Epiphrenic diverticulum vs hiatal hernia
- Why they get confused:兩者都可能在 diaphragmatic hiatus 附近形成含氣含液的囊狀陰影,也都可能在站立位或吞嚥後更明顯。
- Most useful discriminators:epiphrenic diverticulum 是從 esophagus 壁外突,重點在它與 esophageal lumen 的 neck;hiatal hernia 則會顯示 gastric folds、stomach continuity、以及 GE junction 位置上移。多角度 fluoroscopy 與持續追蹤 contrast 流向,通常可以把兩者分開。
- Common trap:只看一個 frontal frame,不追 sagittal/oblique conceptual relationship,就把 distal pouch 隨意命名。
Esophagorespiratory fistula vs aspiration without fistula
- Why they get confused:兩者都可能在吞嚥檢查中看到 contrast 進入 airway,尤其病人吞嚥功能差或食道有大量滯留時更容易混淆。
- Most useful discriminators:fistula 通常有固定來源點、可重複再現、常伴 wall defect、mass、stent 或局部 inflammatory change;單純 aspiration 則常發生在 pharyngeal phase 或 overflow 時,未必能追到 distal esophageal defect。
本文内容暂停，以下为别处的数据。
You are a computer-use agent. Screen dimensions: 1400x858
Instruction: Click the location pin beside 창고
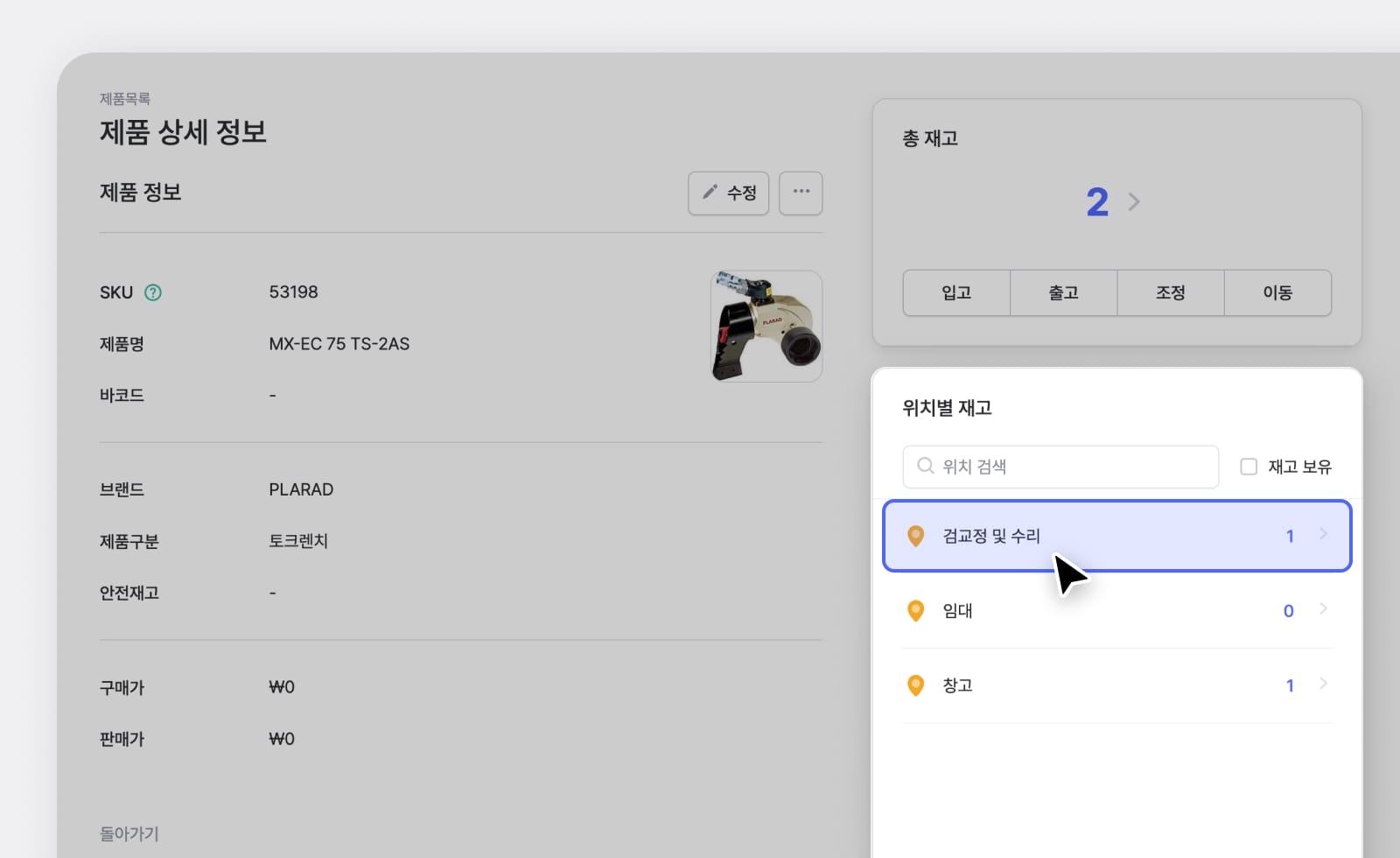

CT 對辨識 tract、mediastinal air、肺部變化很有補充價值。
- Common trap:一次 aspiration 就直接下 fistula,結果把真正的吞嚥障礙、overflow、甚至神經性 dysphagia 路徑帶偏。
06Next step / protocol / appropriateness
這個桶最實用的原則是:先問臨床問題,再排影像流程。不是每個 distal narrowing 都先做一樣的檢查,也不是每個 pouch 都只需要一份描述。
如果病人是慢性 dysphagia、regurgitation、食物卡住感,但沒有 perforation 或 sepsis 線索,通常先從 fluoroscopic esophagram 開始最合理。檢查時要刻意回答幾件事:GE junction 開不開、狹窄是 smooth 還是 irregular、近端擴張多不多、peristalsis 是否消失、是否有 retained debris、以及是否存在 diverticulum。若外觀偏向 achalasia,可進一步以 timed barium swallow 評估 emptying,並在報告裡提醒 endoscopy 排除 pseudoachalasia,必要時再由臨床安排 manometry。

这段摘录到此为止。